The tried and tested time loop narrative gets another incarnation of sorts in Matthew Butler-Hart‘s impressively made Infinitum: Subject Unknown. Filmed during the UK’s first lockdown entirely on an iPhone, the evident budget issues that may cause ire from some eyes are all the more forgiven when looking at its scope as a whole.
The time loop here involves Jane (Tori Butler-Hart). There isn’t much to know about Jane, other than that she awakes, bound and gagged, in a chair in an attic. It’s a strange set-up in an otherwise normal seeming London suburb, and just as the resilient Jane learns how to escape, she’s sent all the way back to the attic without so much as a logical explanation.
It doesn’t take long for Jane to realise she’s in a time loop, gradually travelling further and further away from the attic as each reset allows her to maintain certain nuggets of information to assist in her eventual escape. Just what she’s escaping though is a mystery in itself. There’s little to suggest that Jane has abilities or skills that would earn her prime subject placement, more that she’s been randomly selected, which somehow makes her psychological torture all the more painful.
She may not know entirely what’s going on, but two people that do are Professor Aaron Ostergaard (Conleth Hill) and Dr. Charles Marland-White (Ian McKellen) who, whilst only fleetingly appearing throughout in talking heads segments, relay informational importance throughout that suggests a bigger picture scenario. Therein lies one of the main issues with Infinitum though, as it slowly starts to uncover some of the who’s and why’s behind Jane’s predicament before an abrupt ending leaves the audience with a definitive “what?”; apparently there are further stories planned as part of the wider universe Butler-Hart has concocted, meaning this cliffhanger ending could hopefully be resolved.
As frustrating as the conclusion may be, and the film’s early stages run the risk of repetition as we witness Jane’s attempted escape from the attic, the little clues dropped throughout each scenario – photographs and bloodstains being two of the more prominent easter eggs – and the dedication from Tori Butler-Hart, essentially delivering a one-woman show (or is that a two-woman show?), allows the film to continually overcome its limitations.

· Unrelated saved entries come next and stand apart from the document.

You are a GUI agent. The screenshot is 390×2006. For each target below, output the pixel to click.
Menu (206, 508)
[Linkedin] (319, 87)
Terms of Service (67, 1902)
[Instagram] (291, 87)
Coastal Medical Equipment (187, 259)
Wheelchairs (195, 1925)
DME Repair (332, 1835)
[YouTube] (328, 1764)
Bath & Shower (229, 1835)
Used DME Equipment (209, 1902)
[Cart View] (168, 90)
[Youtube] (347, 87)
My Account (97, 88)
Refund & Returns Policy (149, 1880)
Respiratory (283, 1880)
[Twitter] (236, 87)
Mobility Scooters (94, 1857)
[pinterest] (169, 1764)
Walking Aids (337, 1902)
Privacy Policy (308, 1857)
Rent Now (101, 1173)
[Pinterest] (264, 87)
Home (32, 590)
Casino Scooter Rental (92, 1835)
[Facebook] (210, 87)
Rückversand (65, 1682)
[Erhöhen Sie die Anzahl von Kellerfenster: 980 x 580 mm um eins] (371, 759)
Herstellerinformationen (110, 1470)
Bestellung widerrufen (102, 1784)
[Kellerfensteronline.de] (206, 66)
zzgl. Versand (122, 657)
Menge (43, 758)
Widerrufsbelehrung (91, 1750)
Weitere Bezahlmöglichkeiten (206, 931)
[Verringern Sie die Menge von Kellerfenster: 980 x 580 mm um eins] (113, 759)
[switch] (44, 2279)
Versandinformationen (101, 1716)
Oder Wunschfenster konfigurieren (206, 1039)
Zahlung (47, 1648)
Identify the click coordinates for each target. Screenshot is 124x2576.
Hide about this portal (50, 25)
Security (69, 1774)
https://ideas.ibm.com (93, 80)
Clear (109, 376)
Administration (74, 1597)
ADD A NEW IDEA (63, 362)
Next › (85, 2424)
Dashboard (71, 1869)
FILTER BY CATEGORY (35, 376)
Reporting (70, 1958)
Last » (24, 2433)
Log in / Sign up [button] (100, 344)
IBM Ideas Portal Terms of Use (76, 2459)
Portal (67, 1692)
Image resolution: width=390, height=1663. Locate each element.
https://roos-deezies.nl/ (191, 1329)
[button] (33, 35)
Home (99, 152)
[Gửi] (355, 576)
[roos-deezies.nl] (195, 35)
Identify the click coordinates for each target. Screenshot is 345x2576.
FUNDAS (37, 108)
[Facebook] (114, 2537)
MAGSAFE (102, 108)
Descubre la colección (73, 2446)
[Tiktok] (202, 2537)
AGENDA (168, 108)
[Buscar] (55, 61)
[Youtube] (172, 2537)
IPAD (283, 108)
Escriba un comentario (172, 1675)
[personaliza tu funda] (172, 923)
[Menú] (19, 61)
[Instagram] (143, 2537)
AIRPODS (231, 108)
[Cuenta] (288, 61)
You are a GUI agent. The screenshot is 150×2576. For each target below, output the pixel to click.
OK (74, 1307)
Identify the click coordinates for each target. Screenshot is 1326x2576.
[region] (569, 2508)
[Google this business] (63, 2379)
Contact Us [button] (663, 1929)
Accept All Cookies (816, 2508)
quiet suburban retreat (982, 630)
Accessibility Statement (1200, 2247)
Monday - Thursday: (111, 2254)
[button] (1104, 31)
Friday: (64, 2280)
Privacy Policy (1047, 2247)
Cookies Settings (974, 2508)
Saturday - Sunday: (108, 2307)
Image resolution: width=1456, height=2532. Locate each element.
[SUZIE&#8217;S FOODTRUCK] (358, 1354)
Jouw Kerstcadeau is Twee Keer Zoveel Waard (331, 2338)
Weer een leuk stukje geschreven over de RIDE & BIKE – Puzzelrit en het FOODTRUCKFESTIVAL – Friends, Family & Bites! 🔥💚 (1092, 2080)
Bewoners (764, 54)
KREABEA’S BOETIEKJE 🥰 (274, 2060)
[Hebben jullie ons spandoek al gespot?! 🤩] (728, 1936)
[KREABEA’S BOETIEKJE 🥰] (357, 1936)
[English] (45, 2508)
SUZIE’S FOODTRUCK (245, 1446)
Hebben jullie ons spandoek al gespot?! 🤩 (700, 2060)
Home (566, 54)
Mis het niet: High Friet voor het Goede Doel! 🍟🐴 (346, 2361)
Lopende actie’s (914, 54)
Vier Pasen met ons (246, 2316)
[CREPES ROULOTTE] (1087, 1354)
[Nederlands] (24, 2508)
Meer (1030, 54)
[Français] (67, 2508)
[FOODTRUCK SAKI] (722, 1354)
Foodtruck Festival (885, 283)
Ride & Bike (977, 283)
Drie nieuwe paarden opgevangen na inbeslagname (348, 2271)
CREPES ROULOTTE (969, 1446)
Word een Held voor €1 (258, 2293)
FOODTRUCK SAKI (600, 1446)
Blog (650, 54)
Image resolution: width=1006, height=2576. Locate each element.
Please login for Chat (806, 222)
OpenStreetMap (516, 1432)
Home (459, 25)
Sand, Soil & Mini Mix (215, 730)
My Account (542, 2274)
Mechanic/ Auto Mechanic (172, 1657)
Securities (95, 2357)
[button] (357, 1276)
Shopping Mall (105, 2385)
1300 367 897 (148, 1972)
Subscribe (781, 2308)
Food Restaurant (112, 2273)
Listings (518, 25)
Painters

Given that the Covid experience itself felt like a time loop for us all in various stages of lockdown, the creative input for Infinitum shines a light on the silver linings of such a tragic situation. The shots of a desolate London prove all too eerie knowing there wasn’t any computer trickery to earn such an effect, layering the hopelessness that we as a society experienced, as well as linking us to the mind frame of the confused Jane. A little film with big ideas, Infinitum: Subject Unknown may not entirely land as a fully formed realisation, but the creative intricacies present deserve respect all the same.
THREE STARS (OUT OF FIVE)
Infinitum: Subject Unknown is available to rent or buy digitally in Australia. It will be coming to select theatres and available on VOD in North America from August 6th, 2021.